Midwest Television announced this week to enthusiasts on the HDTV.forSanDiego.com forum that KFMB-DT will broadcast digital TV on channel 7 beginning in March. The station will give up channel 55, the spectrum it has used since 2001, to MediaFLO, a Qualcomm division that transmits mobile multichannel television and has purchased from the FCC the rights to use channel 55 nationwide.

In order to temporarily occupy channel 7 VHF, Qualcomm worked with KFMB, incumbent NTSC channel user KABC in Los Angeles, and the FCC. They were able to obtain an experimental license for a period that will expire February 17, 2009, when KFMB-DT will occupy only its elected channel 8 with an ATSC signal. The experimental license will require two renewals since they are granted on a 6-month basis.

According to Rick Bosscher, KFMB RF Supervisor, the complicated agreement between these parties includes some protection for KABC. The KFMB VHF 16-panel Delta Wing array antenna made by Dielectric beams in a cardioid pattern with a sharp null in the direction of KABC’s line-of-sight Mt. Wilson transmission antenna. KFMB-DT 7 will initially sign on with only 47 kW ERP from a new Harris CD Platinum VHF transmitter.

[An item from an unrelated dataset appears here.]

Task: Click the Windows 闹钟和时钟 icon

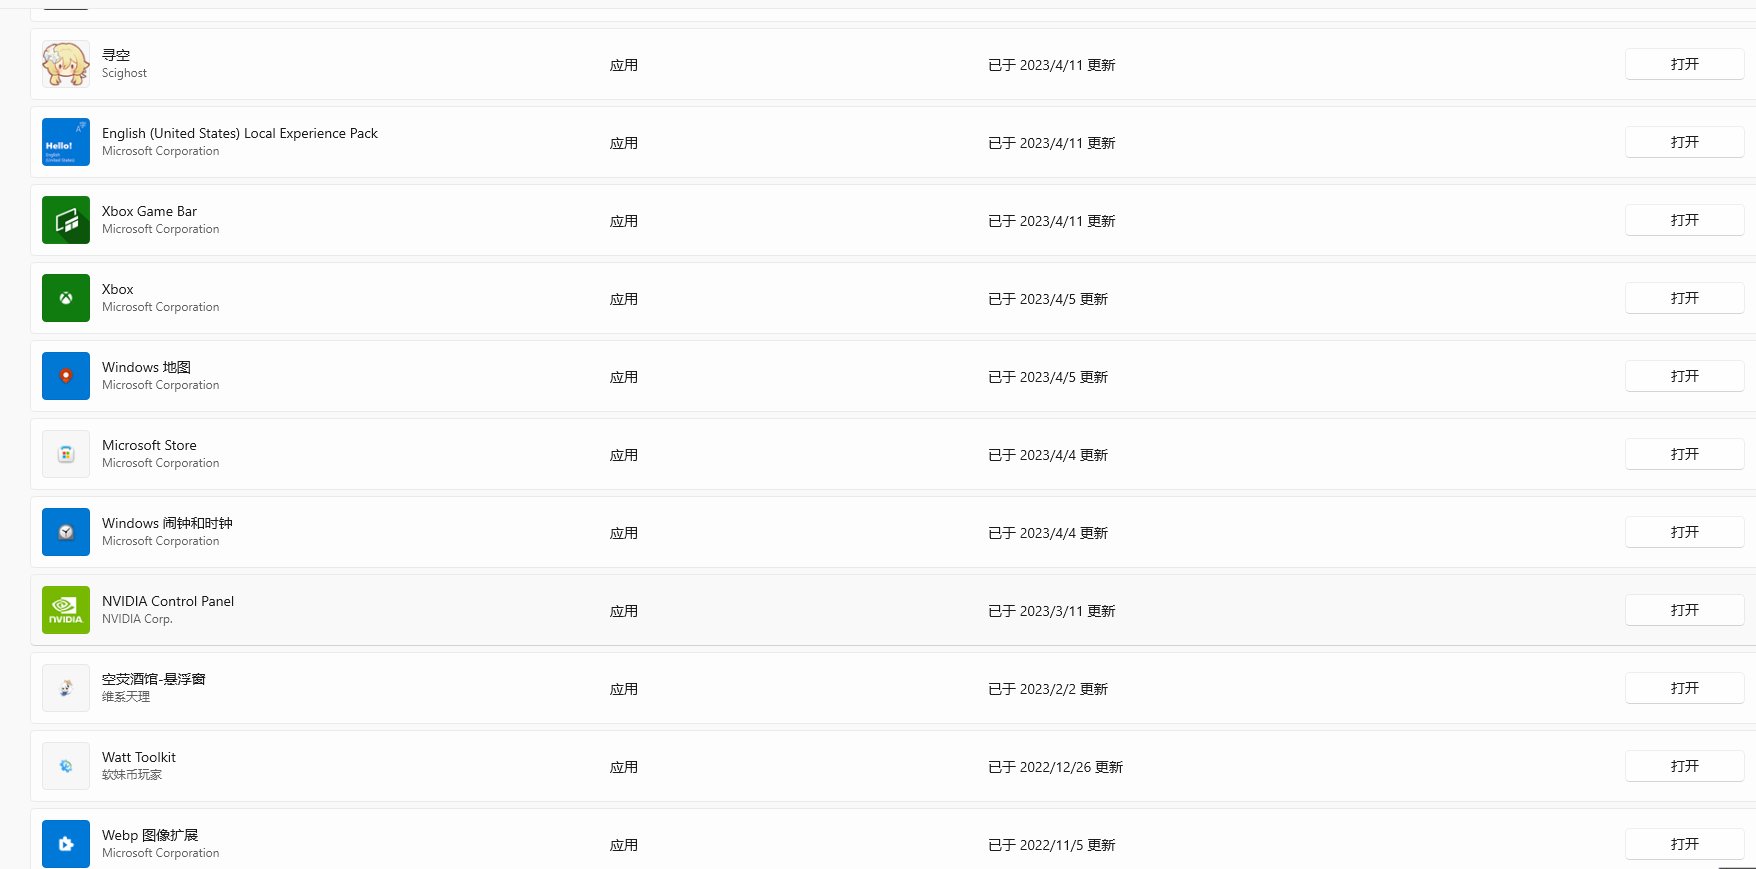Action: coord(65,531)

After they retire the Comark channel 55 transmitter, they will install additional PA cabinets to bring the ERP to 140 kW maximum from the easterly lobe. When they move to channel 8 next year, the antenna will be rotated to place the null toward the ocean, and used only as a standby. They will use the older top-mounted omni-directional slot antenna as primary. At that time, power will settle at 14.9 kW ERP.

In order to support the VHF panels, the 1954 vintage tower had to be substantially reinforced, and new one-inch guy wires installed to the top. Travis Donahue of Wireless Infrastructure says their company may have “put up more steel than made up the original tower.”

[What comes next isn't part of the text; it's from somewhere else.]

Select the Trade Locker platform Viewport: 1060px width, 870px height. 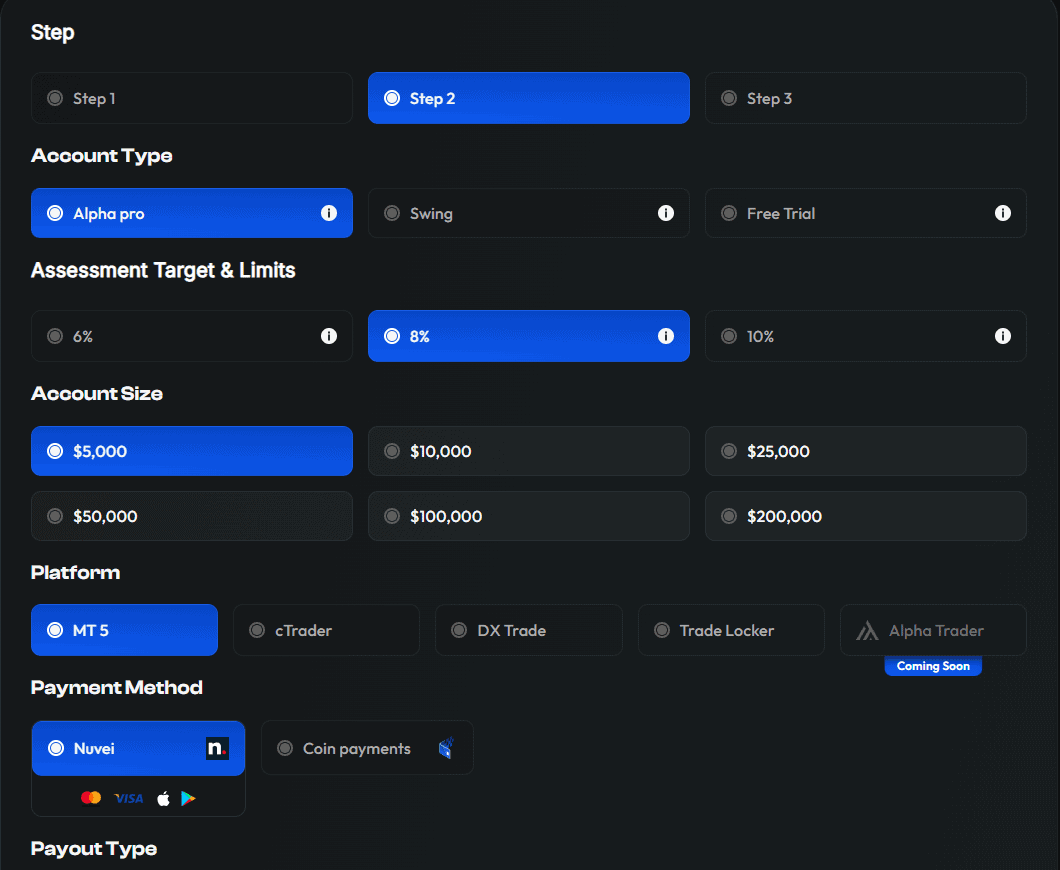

As part of the deal, KFMB Stations Director of Engineering Rich Lochmann says they will provide space for MediaFLO channel 55 transmissions on a neighboring tower at their Mt. Soledad  site.

Additionally, Rich says, LG/Zenith will use the new VHF ATSC station to test their new set-top boxes in the San Diego County terrain.

When the February Nielsen ratings sweep is finished February 28, the station will publicize the transition for digital viewers, then, if all goes well, the switch will take place March 6.

The added transmitter required substantial electrical power planning and rework, and Bosscher says Juice Electric did a great job supplying the power while everything stayed on the air.

The experimental permit for the project raised some eyebrows among technical observers. It’s not publicly known whether the permit was coordinated with Mexico. Temporary, scheduled use of spectrum operating outside parameters of standard FCC rules traditionally involves a Special Temporary Authority permit issued by the FCC’s Media Bureau rather than an  Experimental Permit issued by the Office of Engineering and Technology (OET). Details of the permit were not published on the internet but were available by visiting the OET in person. MediaFLO has obtained numerous experimental permits to broadcast its mobile television in the San Diego area during its product development phase.

The author of this article, Gary Stigall, is Director of Engineering for Bay City Television, dba XETV FOX6, owned by Mexican broadcaster Televisa Corporation. He previously worked for KFMB Stations for 13 years.